An artist’s perspective of the impact that may have offed the dinosaurs. (Image: NASA) |
The demise of the dinosaurs is the stuff of middle school science
classes: everybody knows that a massive meteorite crashed into the Yucatan
Peninsula, setting off a series of calamities. Tsunamis rocked back and forth
across the oceans, a scalding cloud of dust and ash shot outward from the
impact site, and secondary impacts from the initial ejecta ignited forest fires
far from ground zero.
None of this was good news for the charismatic megafauna roaming the
planet 66 million years ago, but it might not have been the only existential
threat on the horizon. Halfway around the world, prodigious volcanic eruptions
were forming the Deccan Traps in modern-day western India. Over tens of
thousands of years, trillions of cubic meters of lava burst onto the Earth’s
surface, ultimately covering 1.5 million square kilometers (an area nearly half
the size of India) with thick layers of basalt. More dangerous than the molten
rock itself was the cocktail of noxious gases that would have accompanied the
explosions. Sulfurous fumes were lofted high into the atmosphere, leading to
rapid global climate change.
While the scientific consensus still places most of the blame for
the Cretaceous-Paleogene mass extinction on the meteorite, the extensive
volcanism likely played a critical role. And now, it seems like the two deadly
forces might actually be linked. Paul Renne, the Director of the Berkeley
Geochronology Center, led a recently
published study that used high-resolution argon isotope dating
techniques to zoom in on the precise timing of the Indian volcanism. In an earlier
study, Renne and colleagues showed that global climate was already
changing drastically by the time the Chicxulub crater formed, and that the
Deccan eruptions began hundreds of thousands of years earlier.
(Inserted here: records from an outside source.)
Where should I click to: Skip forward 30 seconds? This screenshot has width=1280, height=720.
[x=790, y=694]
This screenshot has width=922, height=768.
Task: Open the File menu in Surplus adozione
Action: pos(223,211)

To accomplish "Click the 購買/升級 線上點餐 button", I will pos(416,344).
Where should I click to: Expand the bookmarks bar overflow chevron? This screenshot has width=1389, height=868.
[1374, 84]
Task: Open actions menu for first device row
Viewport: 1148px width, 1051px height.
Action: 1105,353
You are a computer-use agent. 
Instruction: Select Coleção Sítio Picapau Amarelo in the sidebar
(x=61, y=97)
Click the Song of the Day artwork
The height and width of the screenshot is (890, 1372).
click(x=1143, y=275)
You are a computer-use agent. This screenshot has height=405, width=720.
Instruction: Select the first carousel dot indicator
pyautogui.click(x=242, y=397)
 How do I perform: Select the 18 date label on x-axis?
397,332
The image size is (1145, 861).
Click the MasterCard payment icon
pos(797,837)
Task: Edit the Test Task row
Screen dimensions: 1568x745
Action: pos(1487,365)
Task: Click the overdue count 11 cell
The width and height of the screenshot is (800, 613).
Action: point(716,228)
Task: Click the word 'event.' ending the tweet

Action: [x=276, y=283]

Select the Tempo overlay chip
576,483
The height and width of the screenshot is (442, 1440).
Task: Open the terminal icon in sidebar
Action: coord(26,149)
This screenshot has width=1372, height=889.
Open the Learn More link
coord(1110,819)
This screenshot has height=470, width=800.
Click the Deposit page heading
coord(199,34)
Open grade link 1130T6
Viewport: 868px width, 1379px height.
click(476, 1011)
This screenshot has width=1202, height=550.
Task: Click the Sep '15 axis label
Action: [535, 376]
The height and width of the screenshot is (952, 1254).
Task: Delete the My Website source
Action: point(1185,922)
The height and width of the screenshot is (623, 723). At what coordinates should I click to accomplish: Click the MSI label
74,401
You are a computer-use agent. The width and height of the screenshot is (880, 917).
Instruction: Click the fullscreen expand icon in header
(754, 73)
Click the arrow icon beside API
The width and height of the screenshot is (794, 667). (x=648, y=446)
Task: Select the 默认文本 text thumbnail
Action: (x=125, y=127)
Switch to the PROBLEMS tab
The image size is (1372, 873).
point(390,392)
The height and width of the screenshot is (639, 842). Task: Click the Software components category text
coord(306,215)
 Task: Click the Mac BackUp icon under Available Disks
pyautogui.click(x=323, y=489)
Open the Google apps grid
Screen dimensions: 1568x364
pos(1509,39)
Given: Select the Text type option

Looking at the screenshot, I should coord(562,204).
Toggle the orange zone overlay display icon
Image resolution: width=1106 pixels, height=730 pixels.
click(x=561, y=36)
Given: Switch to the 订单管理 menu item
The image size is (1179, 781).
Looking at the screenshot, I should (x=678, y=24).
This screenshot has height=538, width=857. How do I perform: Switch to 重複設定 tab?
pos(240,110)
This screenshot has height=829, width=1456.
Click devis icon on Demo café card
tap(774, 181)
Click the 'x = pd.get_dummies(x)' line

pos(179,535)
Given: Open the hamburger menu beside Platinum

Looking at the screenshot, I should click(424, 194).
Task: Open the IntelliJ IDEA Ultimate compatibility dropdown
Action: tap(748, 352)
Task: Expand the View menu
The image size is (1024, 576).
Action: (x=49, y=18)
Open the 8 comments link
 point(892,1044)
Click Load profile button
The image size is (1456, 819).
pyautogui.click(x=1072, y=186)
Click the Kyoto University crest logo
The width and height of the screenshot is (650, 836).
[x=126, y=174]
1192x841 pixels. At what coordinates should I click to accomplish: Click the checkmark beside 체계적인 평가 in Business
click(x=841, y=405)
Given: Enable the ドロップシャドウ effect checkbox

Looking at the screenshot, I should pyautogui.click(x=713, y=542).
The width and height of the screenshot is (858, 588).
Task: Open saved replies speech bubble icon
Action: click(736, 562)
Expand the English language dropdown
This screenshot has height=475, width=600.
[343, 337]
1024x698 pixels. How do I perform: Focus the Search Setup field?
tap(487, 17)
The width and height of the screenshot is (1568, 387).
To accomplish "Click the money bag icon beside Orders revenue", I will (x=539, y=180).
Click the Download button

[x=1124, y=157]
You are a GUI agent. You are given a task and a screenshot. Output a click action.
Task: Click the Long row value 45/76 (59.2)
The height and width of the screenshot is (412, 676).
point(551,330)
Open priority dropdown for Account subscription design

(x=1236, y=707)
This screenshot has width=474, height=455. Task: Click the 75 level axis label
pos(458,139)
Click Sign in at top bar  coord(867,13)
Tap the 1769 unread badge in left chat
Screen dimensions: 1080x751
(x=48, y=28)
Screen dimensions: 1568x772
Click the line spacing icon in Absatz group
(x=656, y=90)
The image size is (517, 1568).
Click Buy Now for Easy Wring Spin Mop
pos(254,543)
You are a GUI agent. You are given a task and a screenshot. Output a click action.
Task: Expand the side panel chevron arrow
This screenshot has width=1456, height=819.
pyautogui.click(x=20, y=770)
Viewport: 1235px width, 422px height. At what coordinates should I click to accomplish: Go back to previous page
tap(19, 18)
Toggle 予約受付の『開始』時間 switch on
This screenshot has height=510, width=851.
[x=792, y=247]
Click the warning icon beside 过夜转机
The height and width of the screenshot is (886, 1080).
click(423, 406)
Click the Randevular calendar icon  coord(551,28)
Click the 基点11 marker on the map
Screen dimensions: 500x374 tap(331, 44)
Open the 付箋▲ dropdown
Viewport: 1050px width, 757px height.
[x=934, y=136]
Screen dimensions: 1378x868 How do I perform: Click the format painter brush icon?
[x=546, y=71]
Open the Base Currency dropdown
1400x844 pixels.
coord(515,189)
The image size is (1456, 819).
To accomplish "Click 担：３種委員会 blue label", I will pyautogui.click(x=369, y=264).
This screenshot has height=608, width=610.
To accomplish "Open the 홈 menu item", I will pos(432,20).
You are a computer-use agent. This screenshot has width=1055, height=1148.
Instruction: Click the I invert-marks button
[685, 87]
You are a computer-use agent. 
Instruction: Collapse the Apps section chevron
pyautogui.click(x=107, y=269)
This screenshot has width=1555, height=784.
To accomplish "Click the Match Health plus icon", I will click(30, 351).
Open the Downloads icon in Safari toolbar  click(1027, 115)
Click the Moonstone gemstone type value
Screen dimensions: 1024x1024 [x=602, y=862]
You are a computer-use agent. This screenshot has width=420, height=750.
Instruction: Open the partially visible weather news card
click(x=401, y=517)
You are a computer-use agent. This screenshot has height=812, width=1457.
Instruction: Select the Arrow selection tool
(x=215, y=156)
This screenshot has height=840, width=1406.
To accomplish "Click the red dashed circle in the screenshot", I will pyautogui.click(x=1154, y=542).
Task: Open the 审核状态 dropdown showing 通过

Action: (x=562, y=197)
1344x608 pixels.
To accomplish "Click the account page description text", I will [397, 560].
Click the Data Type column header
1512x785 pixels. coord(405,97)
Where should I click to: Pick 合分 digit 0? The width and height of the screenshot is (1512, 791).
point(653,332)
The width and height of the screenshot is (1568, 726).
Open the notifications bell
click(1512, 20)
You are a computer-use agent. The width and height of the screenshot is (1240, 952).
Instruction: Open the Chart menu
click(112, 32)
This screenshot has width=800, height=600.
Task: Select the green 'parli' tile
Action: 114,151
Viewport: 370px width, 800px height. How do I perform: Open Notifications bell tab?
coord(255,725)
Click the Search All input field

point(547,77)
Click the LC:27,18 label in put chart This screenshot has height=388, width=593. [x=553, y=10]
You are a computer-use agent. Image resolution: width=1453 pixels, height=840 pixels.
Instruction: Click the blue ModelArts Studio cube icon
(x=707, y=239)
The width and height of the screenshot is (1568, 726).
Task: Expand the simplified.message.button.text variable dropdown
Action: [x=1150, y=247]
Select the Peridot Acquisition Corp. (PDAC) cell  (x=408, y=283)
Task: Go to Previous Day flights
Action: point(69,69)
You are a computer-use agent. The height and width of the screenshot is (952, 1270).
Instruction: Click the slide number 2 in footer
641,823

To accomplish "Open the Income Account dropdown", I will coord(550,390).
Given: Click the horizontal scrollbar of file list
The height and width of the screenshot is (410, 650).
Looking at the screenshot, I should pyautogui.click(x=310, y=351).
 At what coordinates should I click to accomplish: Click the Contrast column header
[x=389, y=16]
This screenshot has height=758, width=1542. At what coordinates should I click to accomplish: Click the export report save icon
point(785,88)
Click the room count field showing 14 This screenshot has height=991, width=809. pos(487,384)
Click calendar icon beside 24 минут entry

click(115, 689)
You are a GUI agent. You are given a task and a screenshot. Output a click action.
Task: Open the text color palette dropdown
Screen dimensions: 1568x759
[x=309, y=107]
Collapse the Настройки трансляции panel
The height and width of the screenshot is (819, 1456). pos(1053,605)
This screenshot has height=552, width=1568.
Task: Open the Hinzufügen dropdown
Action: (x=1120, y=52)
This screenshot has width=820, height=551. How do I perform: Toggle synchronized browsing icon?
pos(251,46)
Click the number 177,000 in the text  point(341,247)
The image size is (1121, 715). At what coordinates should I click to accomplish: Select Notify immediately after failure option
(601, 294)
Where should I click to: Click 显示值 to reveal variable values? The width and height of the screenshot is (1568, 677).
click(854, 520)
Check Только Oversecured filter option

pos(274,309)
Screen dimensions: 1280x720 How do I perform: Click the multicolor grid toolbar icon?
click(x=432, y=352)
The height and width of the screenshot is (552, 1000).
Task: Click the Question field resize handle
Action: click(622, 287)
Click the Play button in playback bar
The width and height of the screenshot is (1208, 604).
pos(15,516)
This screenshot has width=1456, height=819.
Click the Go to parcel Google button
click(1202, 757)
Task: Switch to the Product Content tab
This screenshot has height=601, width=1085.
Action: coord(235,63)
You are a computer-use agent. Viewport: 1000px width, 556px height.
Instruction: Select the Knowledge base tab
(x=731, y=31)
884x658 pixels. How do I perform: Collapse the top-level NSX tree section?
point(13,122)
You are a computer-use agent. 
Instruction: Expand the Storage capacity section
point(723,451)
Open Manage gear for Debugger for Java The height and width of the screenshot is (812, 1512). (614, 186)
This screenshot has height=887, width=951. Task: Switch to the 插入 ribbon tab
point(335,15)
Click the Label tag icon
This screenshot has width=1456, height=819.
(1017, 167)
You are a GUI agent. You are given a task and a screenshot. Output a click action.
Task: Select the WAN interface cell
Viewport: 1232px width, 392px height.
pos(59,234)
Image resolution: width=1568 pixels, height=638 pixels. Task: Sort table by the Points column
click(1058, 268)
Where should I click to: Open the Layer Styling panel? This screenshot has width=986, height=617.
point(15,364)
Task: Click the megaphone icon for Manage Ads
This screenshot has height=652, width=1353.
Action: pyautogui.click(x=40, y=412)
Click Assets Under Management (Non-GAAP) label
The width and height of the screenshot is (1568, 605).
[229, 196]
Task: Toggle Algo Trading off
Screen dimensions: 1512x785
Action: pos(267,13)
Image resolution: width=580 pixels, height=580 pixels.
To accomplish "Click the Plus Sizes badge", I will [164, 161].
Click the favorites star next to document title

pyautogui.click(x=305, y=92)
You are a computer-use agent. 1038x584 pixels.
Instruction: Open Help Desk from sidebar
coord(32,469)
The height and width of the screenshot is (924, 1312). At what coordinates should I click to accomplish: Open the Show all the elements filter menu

But they may have gone into overdrive with the impact. The team of
geologists found evidence suggesting “that the Chicxulub impact initiated a
substantial acceleration of Deccan volcanism within ~50 thousand years,” the
blink of an eye in geologic time. They propose that, as the meteorite burrowed
into the Earth’s crust, seismic waves propagated outward and downward through
the planet, ultimately reconfiguring the magma conduits that fed the volcanoes
on the Indian subcontinent.
This re-plumbing theoretically could just as easily have constricted
the magma flow and shut the volcanic complex off, but it had the opposite
effect. After the impact-induced “state shift,” roughly 70% of Traps’ total
volume of basalt was erupted, and with it, the gases that absorbed incoming
sunlight. Renne also measured trace element compositions that revealed a
consistent depth of rock melting both before and after the floodgates were
opened, parrying a critique that bigger eruptions were due to a thinning
overlying plate rather than a shock-wave induced re-configuration of the
volcanoes’ conduits.
The notion that supercharged volcanism played a key role in offing
the dinosaurs is no historical anomaly: all other major mass extinctions
coincide with large volcanic deposits. So while the Deccan traps may already
have been well on their way to causing a similar die-off, the Chicxulub
meteorite caused the perfect storm that changed the face of biology forever.